Un individualista es aquel que supone que la propia redención, en lo intelectual y económico, asegura su estabilidad, garantiza su vida y la de su entorno inmediato. Es el mismo que cree que amasando una fortuna, por ejemplo y dejándola como herencia, su descendencia también tendrá satisfechas sus necesidades de todo tipo. Nada más lejos de la realidad y, sobre todo, en un mundo en el que, desde hace cierto tiempo, campea la inseguridad de todo tipo.
Napoleón decía que es injusto que una generación sea comprometida por la precedente. Hay que encontrar un medio que preserve a las venideras de la avaricia o inhabilidad de las presentes. En efecto, la salvación personal, familiar o sectorial, nada significa si la propia sociedad no está salvada. Aquello de que ninguna persona puede realizarse en una sociedad que no está realizada es de una certeza indubitable. Ningún legado, ninguna herencia desvinculada del orden social, puede asegurar absolutamente nada. La historia es pródiga en ejemplos, en crónicas de acaudalados y nobles que terminaron colgados de una cuerda o guillotinados porque se habían redimidos mezquinamente, es decir sin salvar al contexto.

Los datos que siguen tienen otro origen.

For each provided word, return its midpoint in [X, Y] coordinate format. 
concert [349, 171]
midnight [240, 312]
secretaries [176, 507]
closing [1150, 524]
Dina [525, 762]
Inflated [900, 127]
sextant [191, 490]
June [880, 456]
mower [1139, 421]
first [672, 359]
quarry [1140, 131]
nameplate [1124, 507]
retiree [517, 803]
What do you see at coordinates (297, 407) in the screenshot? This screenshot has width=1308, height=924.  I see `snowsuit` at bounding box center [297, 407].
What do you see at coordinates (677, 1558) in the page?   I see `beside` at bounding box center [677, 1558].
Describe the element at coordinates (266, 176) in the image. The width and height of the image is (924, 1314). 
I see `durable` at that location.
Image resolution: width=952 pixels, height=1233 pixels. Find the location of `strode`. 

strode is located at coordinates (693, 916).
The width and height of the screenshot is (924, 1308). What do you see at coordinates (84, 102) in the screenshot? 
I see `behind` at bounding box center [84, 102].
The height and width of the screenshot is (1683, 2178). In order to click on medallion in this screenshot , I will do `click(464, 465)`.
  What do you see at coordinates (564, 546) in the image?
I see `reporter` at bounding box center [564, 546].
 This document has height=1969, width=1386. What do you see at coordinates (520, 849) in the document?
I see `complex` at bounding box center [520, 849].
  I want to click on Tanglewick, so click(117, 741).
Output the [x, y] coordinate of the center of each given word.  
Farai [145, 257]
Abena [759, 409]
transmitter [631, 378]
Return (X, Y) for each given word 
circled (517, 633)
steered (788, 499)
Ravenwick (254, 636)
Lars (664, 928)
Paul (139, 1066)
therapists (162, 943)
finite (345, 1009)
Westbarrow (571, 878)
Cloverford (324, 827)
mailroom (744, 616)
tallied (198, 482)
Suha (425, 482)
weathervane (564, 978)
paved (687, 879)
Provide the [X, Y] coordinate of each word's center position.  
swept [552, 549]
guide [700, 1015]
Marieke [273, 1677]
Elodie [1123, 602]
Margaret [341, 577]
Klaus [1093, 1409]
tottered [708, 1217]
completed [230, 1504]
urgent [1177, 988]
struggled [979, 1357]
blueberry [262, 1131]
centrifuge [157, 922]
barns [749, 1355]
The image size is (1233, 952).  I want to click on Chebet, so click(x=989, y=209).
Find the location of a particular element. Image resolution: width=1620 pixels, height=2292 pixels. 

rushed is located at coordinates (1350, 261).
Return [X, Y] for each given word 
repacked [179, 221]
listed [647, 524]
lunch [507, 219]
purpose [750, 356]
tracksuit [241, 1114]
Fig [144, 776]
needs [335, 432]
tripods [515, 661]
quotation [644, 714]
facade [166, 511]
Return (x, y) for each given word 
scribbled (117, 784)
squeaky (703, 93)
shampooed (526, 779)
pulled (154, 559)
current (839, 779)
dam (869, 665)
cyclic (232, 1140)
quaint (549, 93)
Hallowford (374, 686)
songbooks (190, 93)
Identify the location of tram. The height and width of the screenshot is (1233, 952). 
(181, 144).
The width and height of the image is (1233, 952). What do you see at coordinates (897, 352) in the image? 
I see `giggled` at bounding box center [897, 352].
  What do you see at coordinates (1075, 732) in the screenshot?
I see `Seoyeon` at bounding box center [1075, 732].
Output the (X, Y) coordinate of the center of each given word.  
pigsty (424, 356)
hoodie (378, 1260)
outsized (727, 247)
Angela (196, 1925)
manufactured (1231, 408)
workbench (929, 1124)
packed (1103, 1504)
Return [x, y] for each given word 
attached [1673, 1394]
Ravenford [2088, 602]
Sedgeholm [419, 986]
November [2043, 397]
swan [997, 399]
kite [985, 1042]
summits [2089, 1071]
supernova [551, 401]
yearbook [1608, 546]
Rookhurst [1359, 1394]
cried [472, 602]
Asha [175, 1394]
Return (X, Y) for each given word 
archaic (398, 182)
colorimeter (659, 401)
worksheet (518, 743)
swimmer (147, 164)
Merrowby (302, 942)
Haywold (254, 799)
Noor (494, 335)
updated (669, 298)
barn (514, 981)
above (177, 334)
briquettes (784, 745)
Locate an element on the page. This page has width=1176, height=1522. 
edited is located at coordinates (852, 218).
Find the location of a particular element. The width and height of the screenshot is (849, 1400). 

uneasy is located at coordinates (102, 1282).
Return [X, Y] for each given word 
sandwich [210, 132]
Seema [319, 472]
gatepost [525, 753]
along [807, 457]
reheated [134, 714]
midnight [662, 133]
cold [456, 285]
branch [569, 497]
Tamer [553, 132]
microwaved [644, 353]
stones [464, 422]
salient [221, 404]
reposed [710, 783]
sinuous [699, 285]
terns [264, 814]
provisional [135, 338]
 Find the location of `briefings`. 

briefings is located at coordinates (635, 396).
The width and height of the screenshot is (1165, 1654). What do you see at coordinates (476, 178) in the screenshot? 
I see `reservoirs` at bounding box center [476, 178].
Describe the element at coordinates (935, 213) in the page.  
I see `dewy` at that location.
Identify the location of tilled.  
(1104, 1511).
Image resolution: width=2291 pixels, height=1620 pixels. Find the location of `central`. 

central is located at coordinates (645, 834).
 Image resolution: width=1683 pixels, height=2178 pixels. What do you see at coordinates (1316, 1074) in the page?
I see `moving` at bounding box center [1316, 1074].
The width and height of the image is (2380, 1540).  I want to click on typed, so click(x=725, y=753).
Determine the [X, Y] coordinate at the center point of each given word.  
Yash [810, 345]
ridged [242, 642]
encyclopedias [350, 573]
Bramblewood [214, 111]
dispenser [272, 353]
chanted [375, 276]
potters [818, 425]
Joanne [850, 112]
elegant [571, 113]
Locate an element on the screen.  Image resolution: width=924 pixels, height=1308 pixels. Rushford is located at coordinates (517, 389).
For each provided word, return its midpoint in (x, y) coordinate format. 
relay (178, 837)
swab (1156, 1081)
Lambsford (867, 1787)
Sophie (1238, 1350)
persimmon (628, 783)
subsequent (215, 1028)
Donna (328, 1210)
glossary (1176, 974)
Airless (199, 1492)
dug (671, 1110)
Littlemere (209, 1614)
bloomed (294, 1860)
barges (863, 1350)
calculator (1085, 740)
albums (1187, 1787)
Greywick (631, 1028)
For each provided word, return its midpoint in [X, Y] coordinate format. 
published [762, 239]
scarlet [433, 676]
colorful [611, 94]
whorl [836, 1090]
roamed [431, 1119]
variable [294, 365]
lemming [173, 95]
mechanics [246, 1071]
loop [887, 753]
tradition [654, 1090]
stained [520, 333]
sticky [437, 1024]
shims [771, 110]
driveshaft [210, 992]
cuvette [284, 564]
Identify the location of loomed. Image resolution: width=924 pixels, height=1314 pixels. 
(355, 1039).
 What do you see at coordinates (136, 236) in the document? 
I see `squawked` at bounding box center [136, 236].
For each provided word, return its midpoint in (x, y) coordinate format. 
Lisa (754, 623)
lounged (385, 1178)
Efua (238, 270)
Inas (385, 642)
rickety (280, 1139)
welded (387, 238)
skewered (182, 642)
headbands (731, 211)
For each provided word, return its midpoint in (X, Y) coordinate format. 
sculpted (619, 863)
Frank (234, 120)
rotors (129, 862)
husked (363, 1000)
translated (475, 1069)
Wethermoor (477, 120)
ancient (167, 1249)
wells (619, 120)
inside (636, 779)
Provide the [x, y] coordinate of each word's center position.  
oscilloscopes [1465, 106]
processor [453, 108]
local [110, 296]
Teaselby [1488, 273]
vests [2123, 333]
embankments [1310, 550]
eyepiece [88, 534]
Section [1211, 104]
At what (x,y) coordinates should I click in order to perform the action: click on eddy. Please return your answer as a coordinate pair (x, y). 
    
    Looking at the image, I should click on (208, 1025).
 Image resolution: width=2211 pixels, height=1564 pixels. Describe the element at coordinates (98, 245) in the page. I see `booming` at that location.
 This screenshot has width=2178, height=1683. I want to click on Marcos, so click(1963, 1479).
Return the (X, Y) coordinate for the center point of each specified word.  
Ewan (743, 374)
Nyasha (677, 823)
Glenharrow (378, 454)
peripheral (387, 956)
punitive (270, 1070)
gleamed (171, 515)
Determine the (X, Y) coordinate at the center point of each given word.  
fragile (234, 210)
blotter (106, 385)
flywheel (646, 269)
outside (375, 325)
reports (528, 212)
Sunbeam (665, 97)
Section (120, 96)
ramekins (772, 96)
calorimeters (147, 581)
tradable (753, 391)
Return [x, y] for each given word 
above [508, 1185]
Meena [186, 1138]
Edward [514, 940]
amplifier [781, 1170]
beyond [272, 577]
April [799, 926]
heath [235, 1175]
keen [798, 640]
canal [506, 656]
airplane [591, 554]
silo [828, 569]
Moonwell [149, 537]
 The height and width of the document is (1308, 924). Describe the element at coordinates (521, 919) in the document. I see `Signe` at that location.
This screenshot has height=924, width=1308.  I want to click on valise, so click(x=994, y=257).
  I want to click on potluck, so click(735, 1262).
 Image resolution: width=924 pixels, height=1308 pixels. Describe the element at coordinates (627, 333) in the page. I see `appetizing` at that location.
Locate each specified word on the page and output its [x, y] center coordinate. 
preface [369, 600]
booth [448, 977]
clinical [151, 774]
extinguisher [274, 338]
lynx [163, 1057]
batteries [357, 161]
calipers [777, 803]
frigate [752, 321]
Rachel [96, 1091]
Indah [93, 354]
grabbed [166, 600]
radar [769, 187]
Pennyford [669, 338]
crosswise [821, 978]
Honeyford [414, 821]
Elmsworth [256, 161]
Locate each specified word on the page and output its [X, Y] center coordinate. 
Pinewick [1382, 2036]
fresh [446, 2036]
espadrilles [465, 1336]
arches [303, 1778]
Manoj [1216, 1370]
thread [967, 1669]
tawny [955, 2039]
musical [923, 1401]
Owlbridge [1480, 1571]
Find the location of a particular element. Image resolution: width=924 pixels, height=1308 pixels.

En nuestro país, en este país de nuestros días, ya se observan atisbos de este principio que se cumple sin atenuantes. Hace pocos días, en la ciudad de Santa Fe, un señor que ha logrado hacerse de una considerable fortuna en los últimos años, manifestaba al autor de esta reflexión que tal como estaba la situación había desistido de adquirir autos de lujo y el que tenía lo mimetizaba con mugre, “para no llamar la atención”.
En la ciudad de Buenos Aires, algunos empresarios han comenzado a viajar hacia sus empresas con automóviles viejos y otros se ven en la necesidad de recluirse por temor. A mayor fortuna, mayor miedo a andar por la vida urbana. Estas son las consecuencias de la evolución de unos pocos, mientras gran parte involuciona.
La liberación de la carencia económica y hegemonía de un reducido grupo social, a costa de la violencia moral y la pobreza ejercida sobre el resto, trajo como consecuencia, siempre, más tarde o más temprano, una reacción que fue violenta en lo físico. No fue casual en América latina el movimiento guerrillero. No fue casual la Revolución Francesa, ni la rusa, ni la irrupción del castrismo en Cuba, sólo por citar algunos movimientos sociales revolucionarios cruentos.
Tampoco es casual en nuestros días la cifra alarmante de asesinatos (unos 3.500 o más al año) que se producen en nuestro país por causa del delito común (robo). Y si una buena parte de la población aún no se ha levantado en protestas airadas y masivas, ello se debe a dos razones: el estado de resignación y anestesia en el que se encuentra, y la ausencia de un líder, un estadista confiable y admirado que la movilice.
Claro que ojalá la movilización violenta jamás suceda, porque la solución de los conflictos y la reivindicación de los derechos por vía de la violencia no es lo adecuado (además no siempre las revoluciones mejoraron el contexto social), pero ¿qué les sucedería a los individualistas redimidos si algo por el estilo sucediera? Pues pagarían de inmediato, como pagan hoy algunos sectores en Venezuela, para no ir tan lejos en el tiempo. ¿Hay garantía de vida propia y plena, individual y sectorial, en una sociedad que desfallece? Tal vez por un tiempo, pero nada más.